● **What to produce**
No pictures belong in the copy. Set down exactly the lines from the one that contains "The height and width of the screenshot is (616, 1254)." through the end of the data.

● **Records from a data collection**
<<<<

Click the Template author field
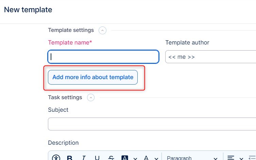Image resolution: width=256 pixels, height=160 pixels. tap(210, 57)
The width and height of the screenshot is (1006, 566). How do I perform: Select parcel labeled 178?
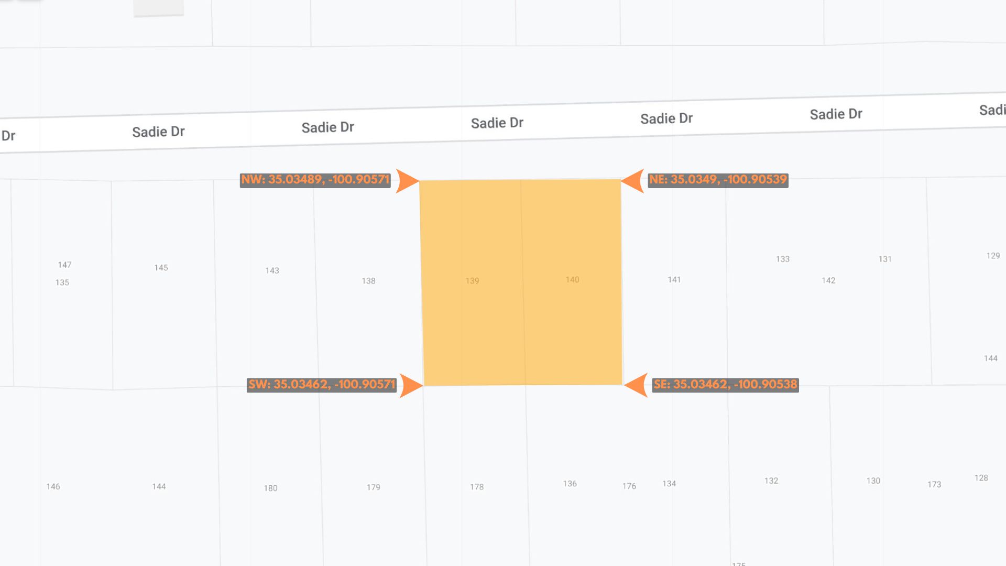click(477, 487)
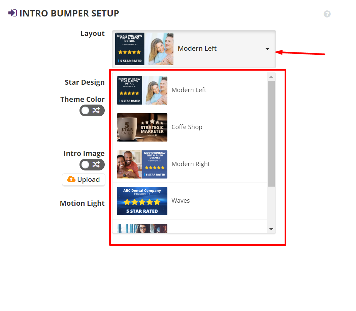Click the Coffe Shop thumbnail image
356x311 pixels.
[142, 127]
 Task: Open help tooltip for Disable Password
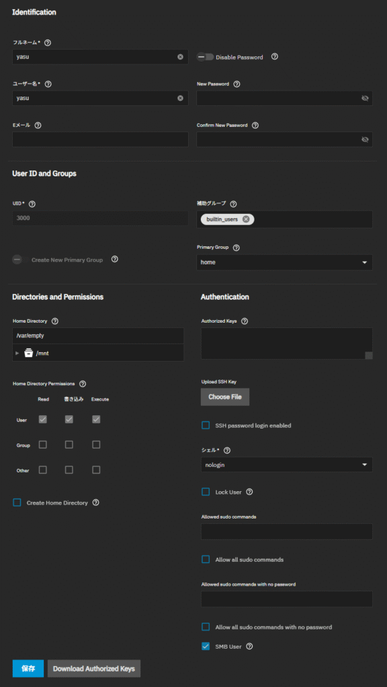[x=275, y=56]
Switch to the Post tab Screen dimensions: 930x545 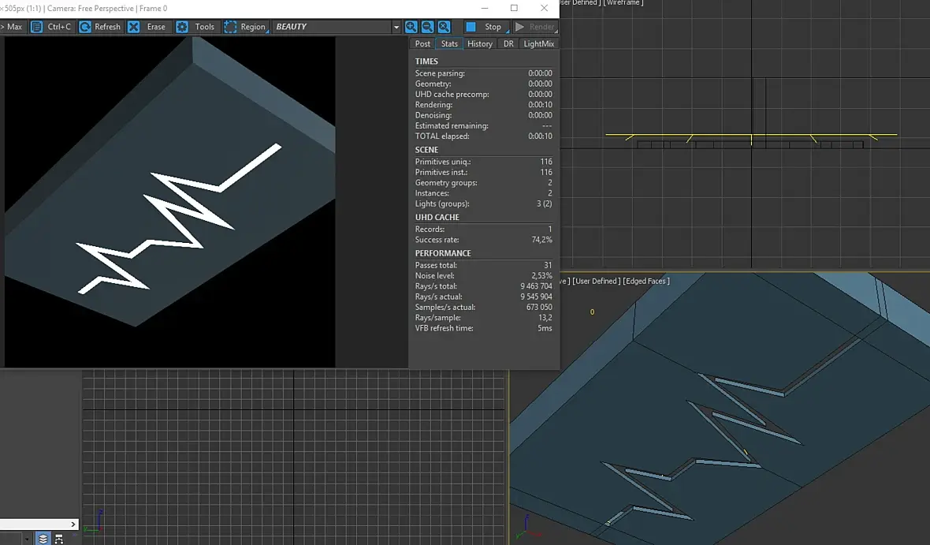(422, 44)
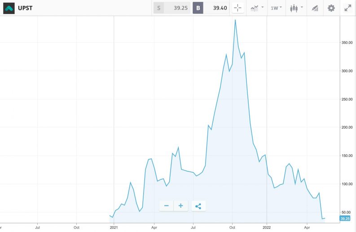Select the drawing tools pencil icon
This screenshot has height=232, width=356.
point(315,8)
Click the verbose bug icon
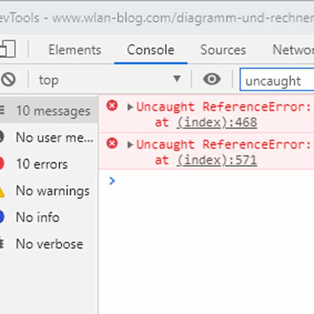Viewport: 314px width, 314px height. point(2,243)
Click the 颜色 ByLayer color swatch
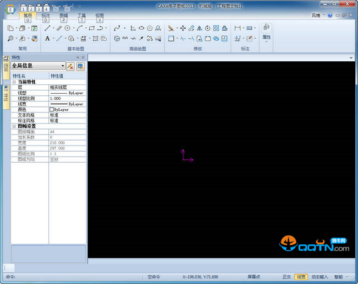The height and width of the screenshot is (284, 358). (52, 109)
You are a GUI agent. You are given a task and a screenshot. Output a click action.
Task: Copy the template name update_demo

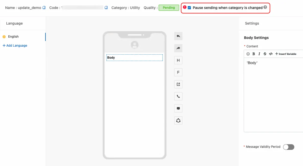pyautogui.click(x=44, y=8)
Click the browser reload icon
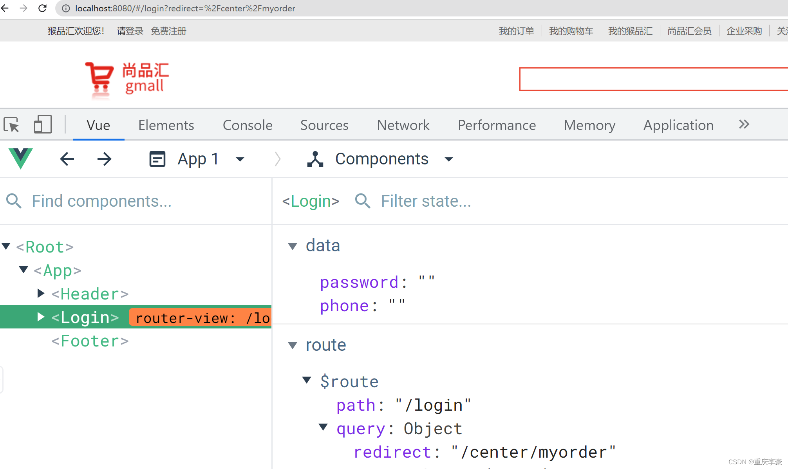The height and width of the screenshot is (469, 788). pos(43,8)
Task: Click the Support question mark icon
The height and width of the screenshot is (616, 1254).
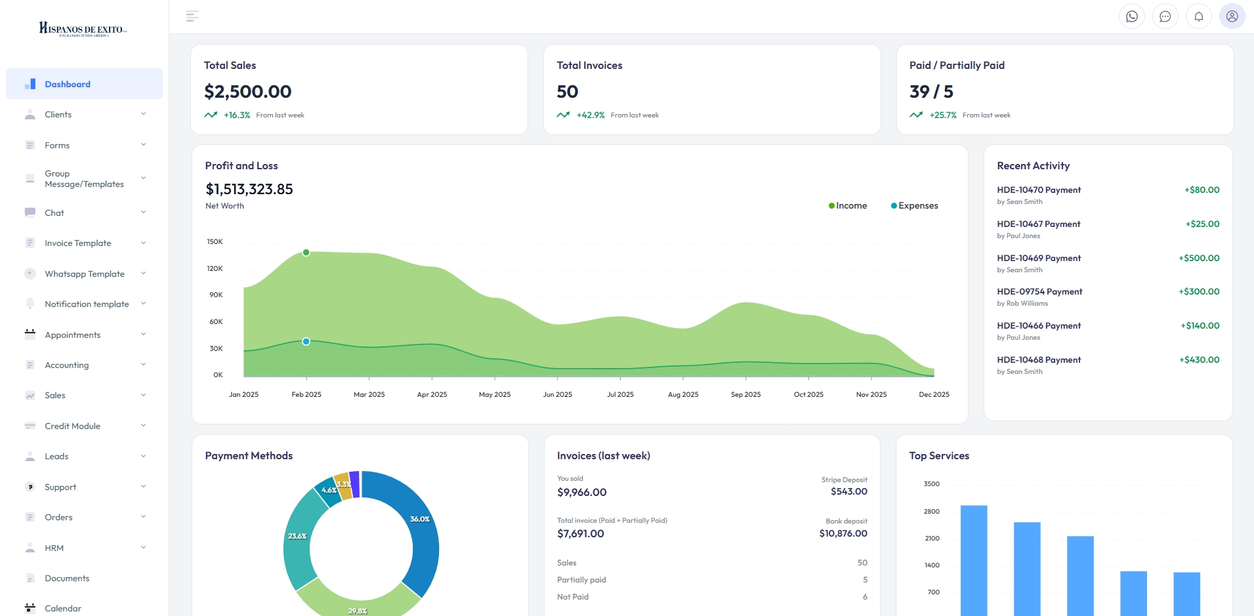Action: (30, 487)
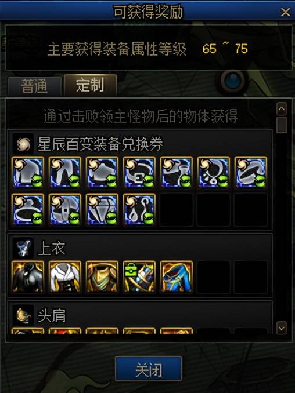
Task: Click the top armor with green briefcase badge
Action: coord(139,276)
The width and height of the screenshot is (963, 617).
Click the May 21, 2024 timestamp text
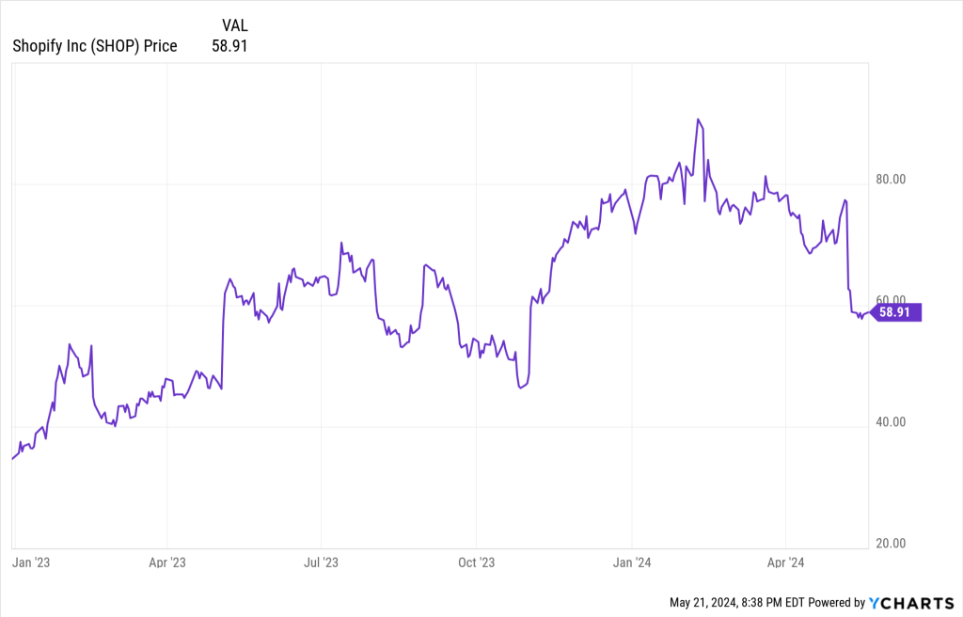(x=724, y=603)
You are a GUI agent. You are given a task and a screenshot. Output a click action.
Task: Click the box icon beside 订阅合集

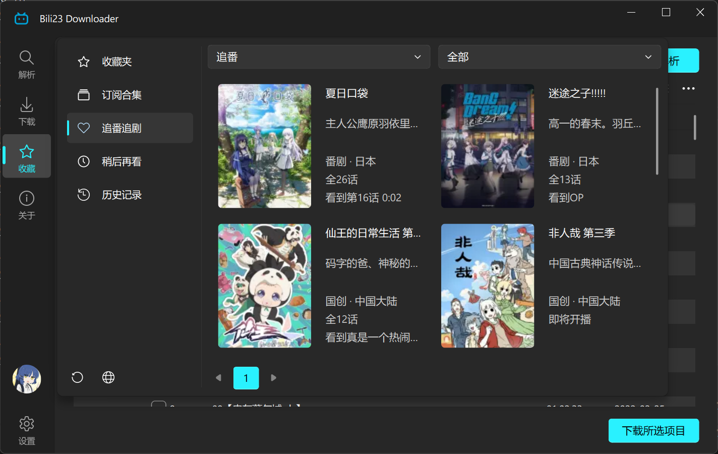tap(84, 94)
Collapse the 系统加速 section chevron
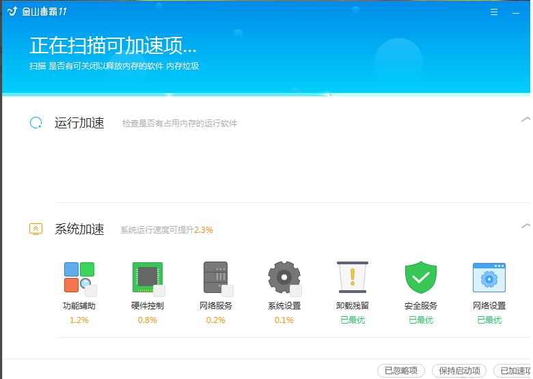The height and width of the screenshot is (379, 533). click(525, 225)
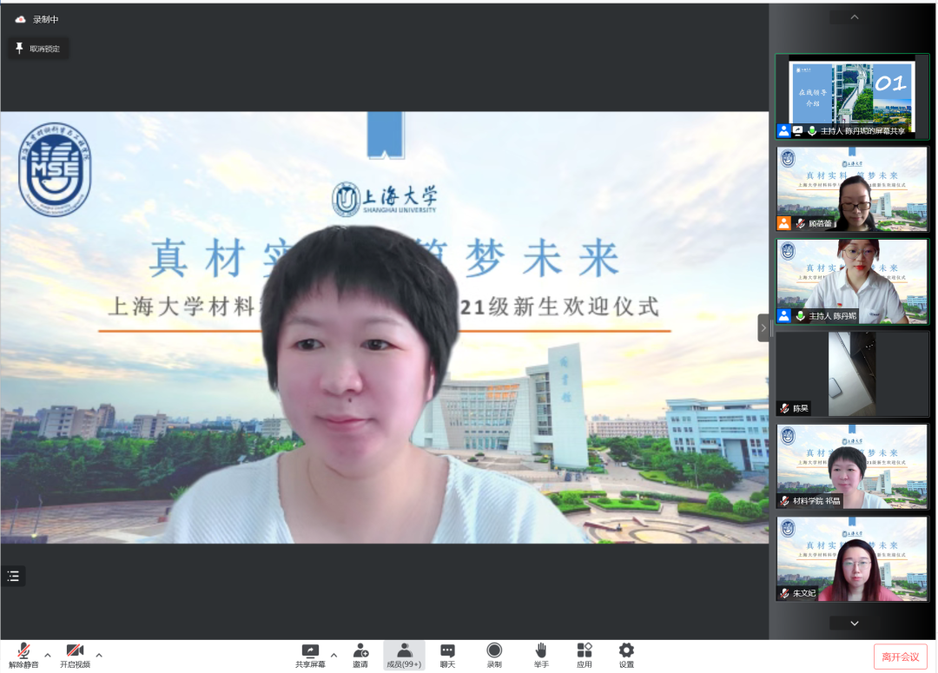Turn on the camera (开启视频)
The width and height of the screenshot is (938, 673).
pos(75,655)
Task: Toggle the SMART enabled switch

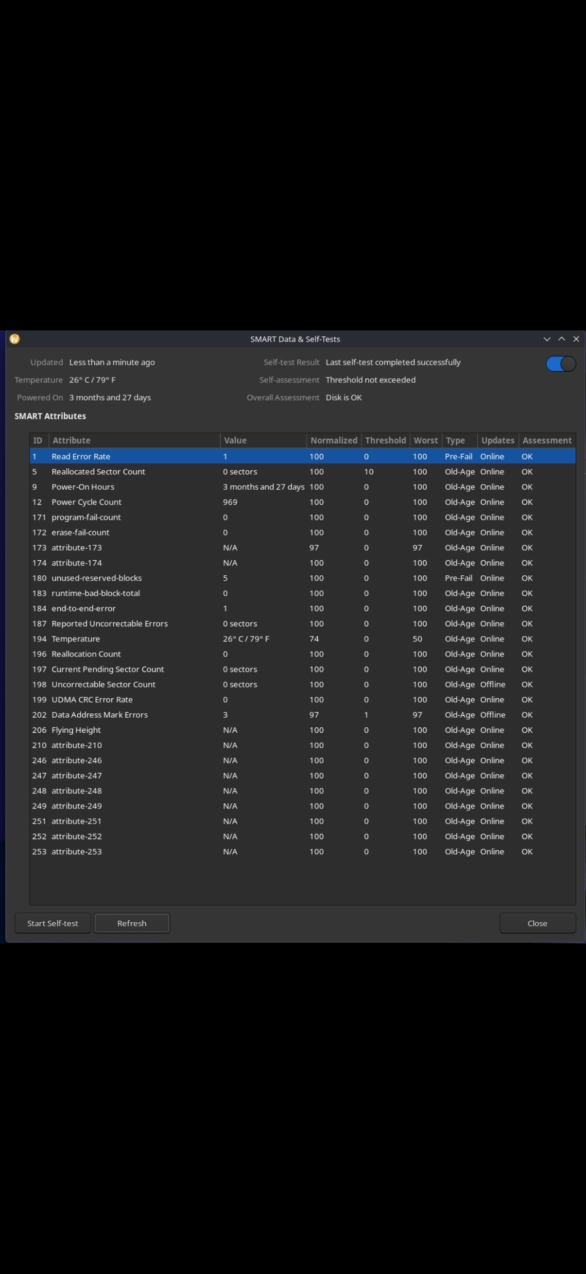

>>>>

● **Result of the exercise**
The height and width of the screenshot is (616, 1254).
Action: (30, 487)
Task: Click the top armor with green briefcase badge
Action: coord(139,276)
The width and height of the screenshot is (963, 617).
Click the May 21, 2024 timestamp text
(x=724, y=603)
You are a GUI agent. You are given a task and a screenshot. Output a click action.
Task: Click the box icon beside 订阅合集

tap(84, 94)
Collapse the 系统加速 section chevron
The height and width of the screenshot is (379, 533). click(525, 225)
Turn on the camera (开启视频)
The width and height of the screenshot is (938, 673).
pos(75,655)
Task: Toggle the SMART enabled switch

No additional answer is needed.